**À FAIRE:**
**a.** Réécrivez le passage du document source situé entre « C’est un lecteur » et « cimetières! [77]). Pourquoi? », bornes incluses, en mettant « chroniques » à la place de « articles ».
**b.** Dans le document source, relevez tous les domaines énumérés dans la phrase commençant par « C’est un lecteur boulimique ».

**DOCUMENT SOURCE:**
##########

Peut-être également n’aurait-il pas pu être aussi présent dans une pièce qui raconte seulement une tranche de vie d’autres personnes. En effet, il n’aurait pu se livrer à ses digressions favorites, à cette mise en abyme, cet enchâssement qui permet au narrateur d’être présent devant un auditoire conquis… Ou alors, si la pièce avait été plus ou moins autobiographique, on aurait eu l’excès inverse: trop d’autobiographie, lui qui n’aimait pas parler directement de lui…
C’est donc que sa façon d’écrire ses romans et nouvelles lui convient le mieux pour parler de lui, se «reconstruire» pour ses lecteurs, et parler du monde et en reconstruire un.
-Second domaine: il n’a pas non plus écrit d’ouvrage intellectuel d’histoire, ni de théologie, ni de science, alors qu’il s’y intéresse vivement: on le voit dévorer des livres ardus sur des sujets pointus, sur commande, et par obligation d’actualité, mais aussi selon ses goûts… Il a voulu fonder par deux fois des journaux où il voulait rendre compte des œuvres des autres mais il ne songea pas à écrire lui-même des livres «sérieux».
C’est un lecteur boulimique et éclectique: histoire, politique, littérature, sciences, religion, philosophie, sociologie, etc.
Notons que souvent ses recherches s’orientent vers un sujet qui les unit: l’esthétique et ce qui touche à ce problème. [76]
Il n’écrit pas ce genre d’œuvre, alors qu’il l’aurait sans doute pu s’il l’avait voulu: Le dandysme serait la seule de cette espèce, mais c’est un ouvrage si mince, et sur un sujet volontairement mince – qu’il s’agit de remettre à bonne échelle d’ailleurs…
On a même l’impression qu’il ne regrette pas de ne pas écrire un vrai livre complet. Il s’est cantonné dans des articles, qui donnent pourtant parfois incidemment ses idées en tout domaine (je pense à un article extraordinaire sur les cimetières! [77]). Pourquoi?
Il préfère sans doute se présenter comme un critique, souvent acerbe et aigu, qui a, de plus, le droit (souvent cher payé d’ailleurs!) d’être subjectif. Se révolter, se venger, admirer, convaincre, voilà un Barbey qui réagit bien plus qu’il ne démarre à froid.

##########

**DONNÉES FOURNIES:**
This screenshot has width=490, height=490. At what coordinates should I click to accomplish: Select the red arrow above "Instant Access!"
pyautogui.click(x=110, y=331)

##########

**RÉPONSES FINALES:**
**a.**
C’est un lecteur boulimique et éclectique: histoire, politique, littérature, sciences, religion, philosophie, sociologie, etc.
Notons que souvent ses recherches s’orientent vers un sujet qui les unit: l’esthétique et ce qui touche à ce problème. [76]
Il n’écrit pas ce genre d’œuvre, alors qu’il l’aurait sans doute pu s’il l’avait voulu: Le dandysme serait la seule de cette espèce, mais c’est un ouvrage si mince, et sur un sujet volontairement mince – qu’il s’agit de remettre à bonne échelle d’ailleurs…
On a même l’impression qu’il ne regrette pas de ne pas écrire un vrai livre complet. Il s’est cantonné dans des chroniques, qui donnent pourtant parfois incidemment ses idées en tout domaine (je pense à un article extraordinaire sur les cimetières! [77]). Pourquoi?

**b.** histoire, politique, littérature, sciences, religion, philosophie, sociologie